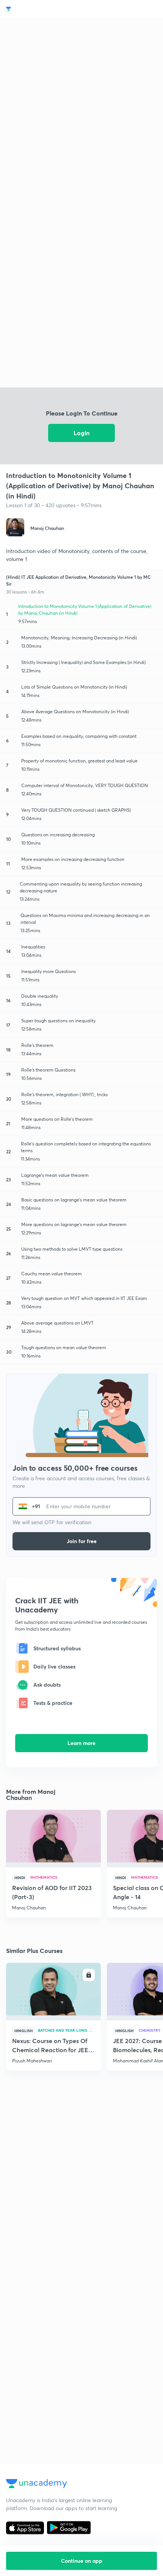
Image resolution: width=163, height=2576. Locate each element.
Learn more (81, 1742)
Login (81, 433)
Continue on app (81, 2560)
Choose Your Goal (39, 8)
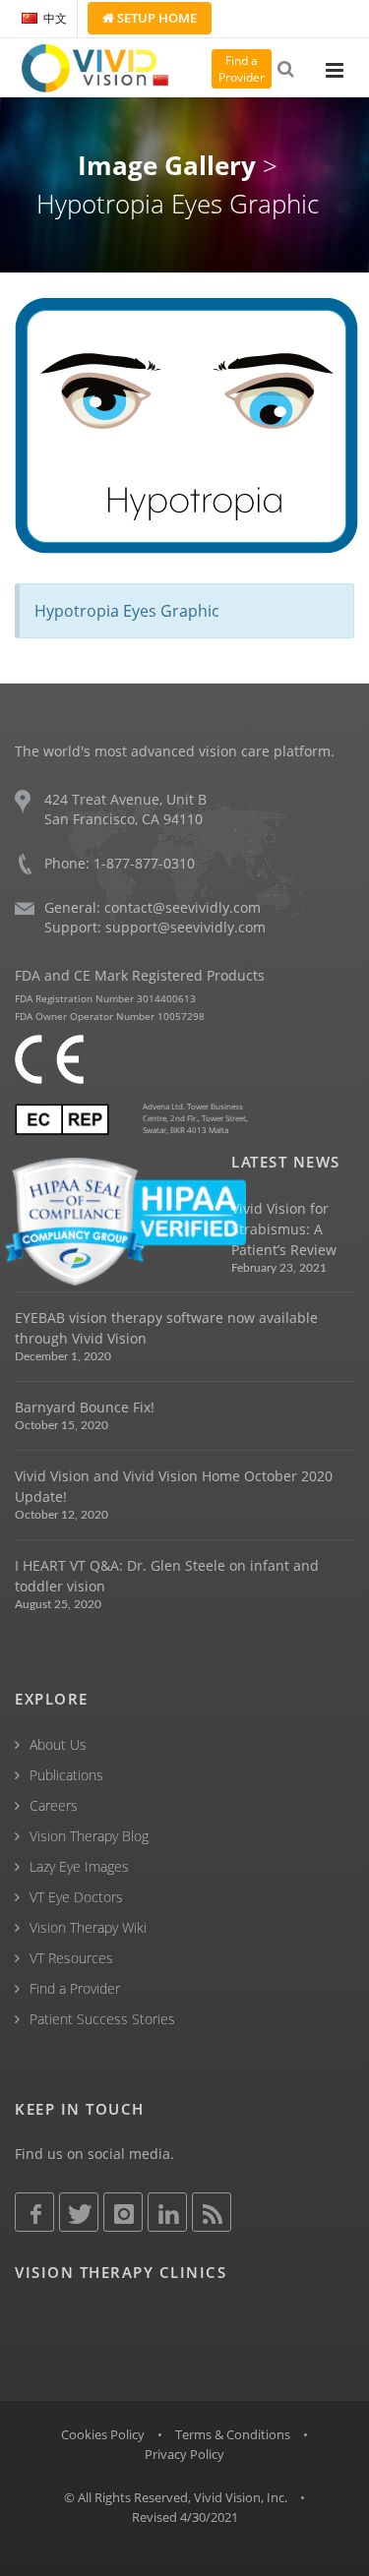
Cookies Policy (103, 2434)
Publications (66, 1775)
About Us (58, 1744)
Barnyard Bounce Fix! (84, 1407)
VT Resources (71, 1957)
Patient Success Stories (102, 2018)
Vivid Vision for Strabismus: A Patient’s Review (284, 1229)
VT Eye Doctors (76, 1896)
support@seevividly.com (185, 927)
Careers (54, 1805)
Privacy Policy (184, 2454)
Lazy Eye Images (79, 1866)
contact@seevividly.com (182, 907)
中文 (55, 18)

◆ TO DO ◆
Show all lines in the entries above where the string "Patient" appears.

◆ ANSWER SPACE ◆
Patient Success Stories (102, 2018)
Vivid Vision for Strabismus: A Patient’s Review (284, 1229)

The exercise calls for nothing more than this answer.